During his formative years Tom developed a love of sports and a penchant for writing. Some of his short stories and poetry were published in Sydney’s newspapers. Later on these two interests coalesced. Tom’s early hobbies included philately and short wave radio.
Upon leaving school Tom’s first job was as a clerk with a company involved in animal husbandry. Shortly afterwards he joined the Commonwealth Scientific and Industrial Research Organisation (CSIRO) in a temporary capacity as a clerk in November 1946, achieving a permanent position several months later. Attached to the salaries section of CSIRO, he rose to the position of Personnel (later Human Resources) Manager through dedicated work and relevant professional qualifications gained through additional studies. During this period he enjoyed both his work and numerous lifelong-friendships made at and outside work. When he left in September 1985 (formally retiring in July 1987), Tom was presented by his CSIRO colleagues with ‘The Concise Brocksford Dictionary’, a listing of definitions, all starting with the word “Brock”, compiled by his work mates. The dictionary was a tribute to the affection his colleagues had for him.
Tom lived his life at Maroubra and in the 1940s Maroubra meant rugby league and South Sydney. Tom became a central figure of the unofficial ‘Supporters Club’ of avid followers that travelled all over Sydney to watch their beloved Rabbitohs play. During the 1950s Tom began to compile statistical notes of each South Sydney game. Tom’s love for the club was infectious and family members were drawn into this supporting network in subsequent decades.
During the 1960s and 1970s the recording of match statistics became an intense preoccupation for Tom. He also expanded his interest in the South Sydney junior ranks, serving on Souths’ Schools Committee from 1973. Tom regarded attendance at junior representative, district and school games as mandatory, it was a way of seeking and suggesting new talent for the South’s club.

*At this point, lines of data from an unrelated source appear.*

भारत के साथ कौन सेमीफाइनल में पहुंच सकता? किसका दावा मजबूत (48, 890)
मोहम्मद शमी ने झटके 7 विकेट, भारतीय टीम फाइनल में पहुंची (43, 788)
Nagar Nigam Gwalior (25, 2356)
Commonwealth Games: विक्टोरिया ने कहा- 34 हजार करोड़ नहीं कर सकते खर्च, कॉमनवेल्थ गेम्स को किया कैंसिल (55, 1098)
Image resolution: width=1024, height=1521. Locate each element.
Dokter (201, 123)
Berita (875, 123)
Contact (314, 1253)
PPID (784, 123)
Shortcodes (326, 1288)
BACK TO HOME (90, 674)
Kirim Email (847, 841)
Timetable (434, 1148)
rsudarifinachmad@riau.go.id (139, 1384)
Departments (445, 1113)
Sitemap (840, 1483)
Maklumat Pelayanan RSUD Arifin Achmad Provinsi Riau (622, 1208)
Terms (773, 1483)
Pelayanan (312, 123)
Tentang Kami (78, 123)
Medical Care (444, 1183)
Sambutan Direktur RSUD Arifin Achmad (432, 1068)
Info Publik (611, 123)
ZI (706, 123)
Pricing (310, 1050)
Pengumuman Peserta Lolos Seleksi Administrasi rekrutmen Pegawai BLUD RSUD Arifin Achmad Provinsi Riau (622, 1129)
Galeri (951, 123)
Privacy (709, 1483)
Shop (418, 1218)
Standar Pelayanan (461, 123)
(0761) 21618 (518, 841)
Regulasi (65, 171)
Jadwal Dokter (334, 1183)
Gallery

In 1990 Tom was appointed Souths’ official Historian and Archivist, the first such position at any New South Wales Rugby League club. He continued to write regular match reports and articles that appeared both in South’s publications as well as local newspapers (including Code 13, The Rabbitoh and The Weekly Southern Courier). He was a contributor to The Oxford Companion to Australian Sport. Tom also found time to collaborate with sports writers and historians, both in Australia and overseas, in the publication of books and articles on rugby league. Tom collaborated with Ian Heads in writing of the official history of Souths, South Sydney, Pride of the League, published in 1994—it was his favourite work. In the Author’s Note Ian Heads wrote: ‘The intricate piecing together of the book represented another magnificent contribution to the South’s “cause” by rugby league’s finest historian, Tom Brock. The task was made so much easier by Tom’s tireless efforts in all aspects of its making.’ He also contributed to the Australian section for Englishman Trevor Delaney’s 1995 book “The International Grounds of Rugby League” and, additionally, was a researcher for the videos “History of South Sydney” and “That’s Rugby League”.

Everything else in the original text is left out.